I’ve been trying to deal with the question lately of, “If I find something in scripture that is different than what I’m currently doing, what should I do?”
Now I know on the surface, it sounds simple, change what I’m doing, right? But I’ve inserted something else, or am assuming something different than the question implies. I ask it in my head more like, “If I find something in scripture that doesn’t fit my idea of what a direct command is, do I have to do it?”
I know that question has a lot of errors in it, but I let it hang around. I think it lets me have some sense of control.
But is that what it means;
with Christ I have been crucified, and live no more do I, and Christ doth live in me; -Galatians 2:20a (YNG)

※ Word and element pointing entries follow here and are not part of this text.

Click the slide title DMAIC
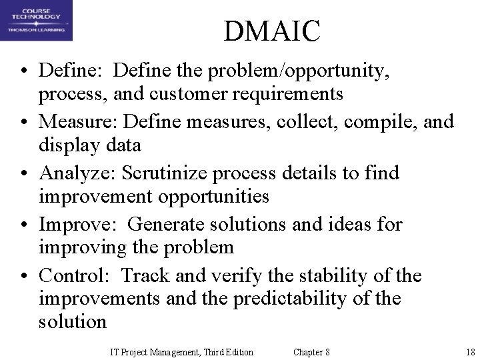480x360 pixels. pyautogui.click(x=272, y=31)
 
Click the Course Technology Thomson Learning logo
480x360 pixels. pyautogui.click(x=36, y=21)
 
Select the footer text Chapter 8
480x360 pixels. pyautogui.click(x=311, y=352)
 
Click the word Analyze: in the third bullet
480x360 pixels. pyautogui.click(x=75, y=173)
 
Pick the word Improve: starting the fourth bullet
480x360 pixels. pyautogui.click(x=73, y=224)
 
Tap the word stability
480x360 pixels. pyautogui.click(x=327, y=275)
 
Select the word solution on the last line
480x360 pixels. pyautogui.click(x=73, y=321)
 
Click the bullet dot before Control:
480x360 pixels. pyautogui.click(x=23, y=276)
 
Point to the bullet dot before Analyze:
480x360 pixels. pyautogui.click(x=23, y=173)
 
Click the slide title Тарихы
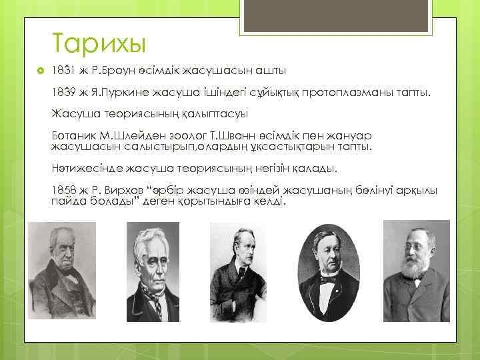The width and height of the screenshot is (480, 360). point(98,44)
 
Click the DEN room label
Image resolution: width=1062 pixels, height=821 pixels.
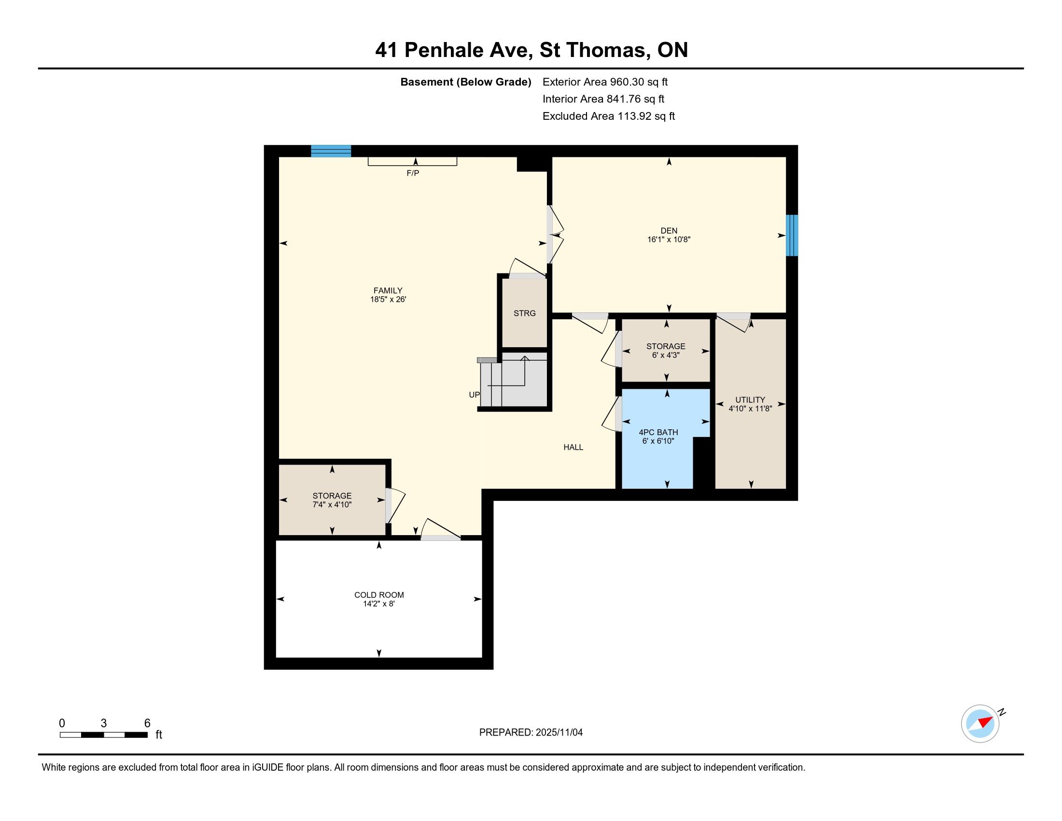pos(669,230)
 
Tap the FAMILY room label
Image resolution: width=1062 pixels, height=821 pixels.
pos(388,290)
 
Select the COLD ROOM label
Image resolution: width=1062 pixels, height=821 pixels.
pos(379,595)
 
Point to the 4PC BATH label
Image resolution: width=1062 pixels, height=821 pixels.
pos(658,432)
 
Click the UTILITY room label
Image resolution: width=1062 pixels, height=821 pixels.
pos(750,400)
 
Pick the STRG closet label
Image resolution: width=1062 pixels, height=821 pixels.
pos(525,313)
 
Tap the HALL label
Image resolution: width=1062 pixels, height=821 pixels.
pos(573,447)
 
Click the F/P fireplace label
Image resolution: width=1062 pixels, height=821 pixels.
pos(413,173)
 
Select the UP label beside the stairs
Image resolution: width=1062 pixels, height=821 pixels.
pos(474,395)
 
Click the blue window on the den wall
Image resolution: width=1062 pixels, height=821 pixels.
pos(792,235)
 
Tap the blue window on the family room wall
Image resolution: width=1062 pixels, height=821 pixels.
pos(331,151)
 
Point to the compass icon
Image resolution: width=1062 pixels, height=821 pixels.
pos(980,723)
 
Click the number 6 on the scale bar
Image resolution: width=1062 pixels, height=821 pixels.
pos(147,723)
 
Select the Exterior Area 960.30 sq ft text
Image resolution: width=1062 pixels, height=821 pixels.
pos(605,82)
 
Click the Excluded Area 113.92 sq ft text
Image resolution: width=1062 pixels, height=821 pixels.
pos(608,116)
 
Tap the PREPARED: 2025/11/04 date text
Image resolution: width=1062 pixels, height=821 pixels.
pos(531,732)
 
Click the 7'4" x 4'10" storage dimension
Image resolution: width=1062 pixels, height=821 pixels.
pos(332,504)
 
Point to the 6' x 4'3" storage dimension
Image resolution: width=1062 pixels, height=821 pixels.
pos(666,355)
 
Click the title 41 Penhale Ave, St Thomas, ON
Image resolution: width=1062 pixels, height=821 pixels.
pos(531,50)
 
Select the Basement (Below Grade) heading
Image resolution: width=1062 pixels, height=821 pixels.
pos(465,82)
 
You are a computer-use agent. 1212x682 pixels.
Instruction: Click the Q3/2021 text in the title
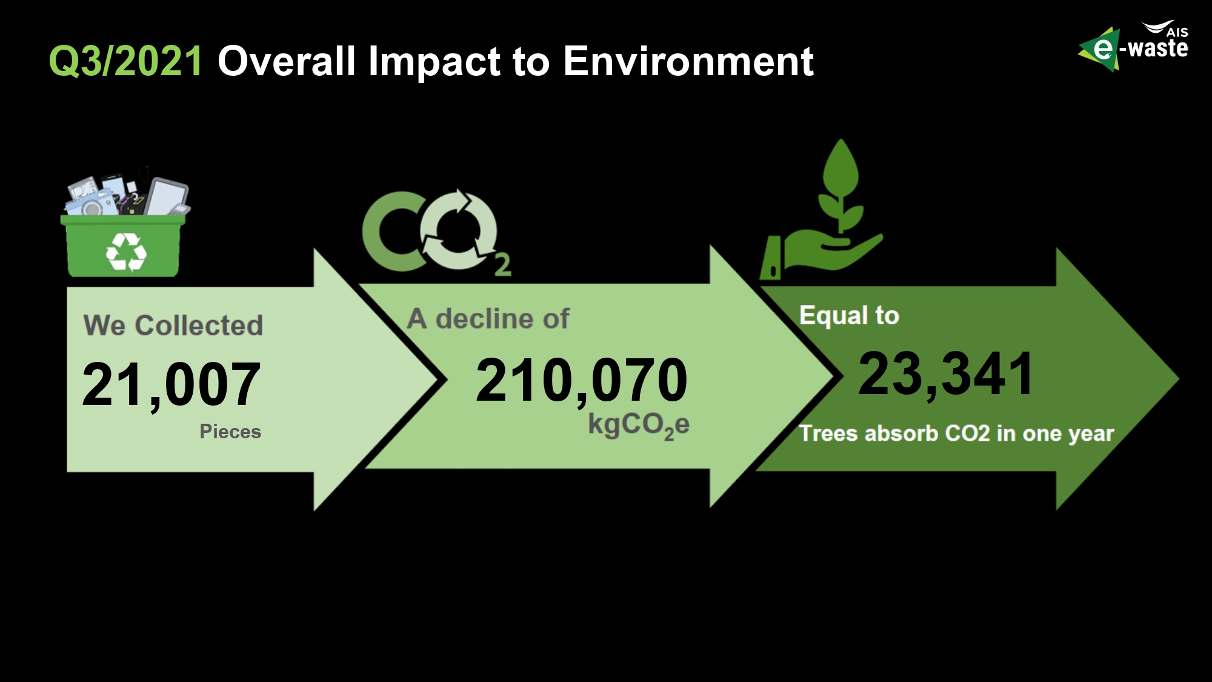point(125,62)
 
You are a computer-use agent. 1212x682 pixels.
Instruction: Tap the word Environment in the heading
point(688,61)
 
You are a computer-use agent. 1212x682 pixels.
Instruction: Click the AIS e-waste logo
point(1133,46)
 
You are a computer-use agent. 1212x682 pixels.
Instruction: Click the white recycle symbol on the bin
point(126,251)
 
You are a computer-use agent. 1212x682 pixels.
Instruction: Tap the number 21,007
point(171,384)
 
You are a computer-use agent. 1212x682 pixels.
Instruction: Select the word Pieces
point(230,432)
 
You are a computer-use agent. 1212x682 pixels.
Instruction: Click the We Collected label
point(173,326)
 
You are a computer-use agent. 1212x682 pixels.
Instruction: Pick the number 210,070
point(582,381)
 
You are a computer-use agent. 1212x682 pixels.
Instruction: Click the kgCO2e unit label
point(639,426)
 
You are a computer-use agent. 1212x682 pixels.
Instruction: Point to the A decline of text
point(488,319)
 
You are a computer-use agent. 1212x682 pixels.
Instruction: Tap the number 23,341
point(946,375)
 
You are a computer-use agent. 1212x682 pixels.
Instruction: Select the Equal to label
point(849,316)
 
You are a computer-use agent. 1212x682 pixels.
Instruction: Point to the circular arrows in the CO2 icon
point(458,230)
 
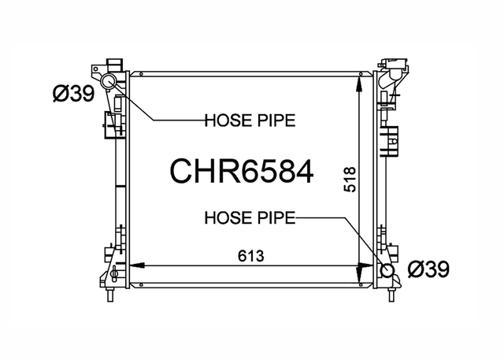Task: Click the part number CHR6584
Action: [242, 172]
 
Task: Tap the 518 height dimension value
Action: [350, 180]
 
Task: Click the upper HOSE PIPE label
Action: [250, 121]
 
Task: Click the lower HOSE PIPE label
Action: [250, 217]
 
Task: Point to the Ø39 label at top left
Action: [74, 94]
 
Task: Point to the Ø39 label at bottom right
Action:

Is that the life Christ is living in me if I question everything in light of my view of direct commands? Can I honestly say;
I live my life in this earthly body by trusting in the Son of God, who loved me and gave himself for me. -Galatians 2:20b (NLT)
Is my life being shaped by the life of Jesus, or is Jesus being shaped by my life? Looking at my life, I don’t Live my life by trusting Jesus, the Son of God. But why not, He loved me and even gave himself for me!
Who else is there to trust than someone who gave everything just for me. (I know for the whole world too, but this is personal. Is there anything greater in this life to take personal?) I need to stop this self-trust, I-can-figure-it-out, living-for-me, let-me-handle-it-Jesus, lie that has been my life.
I picture Jesus and I up on a stagecoach, fighting over the reins, well, I’m fighting at least. I also see my sick joke of taunting Jesus, pretending to hand the reins over, but at the last second pulling them back to the false security of my own arms. But it’s not a joke. It’s my warped view of Jesus.
If you don’t trust Him, you don’t know Him.
If you can’t trust Him, you want something else.
If you won’t trust Him, you don’t know yourself.
I’ve got a little (i.e. a lot) of all three.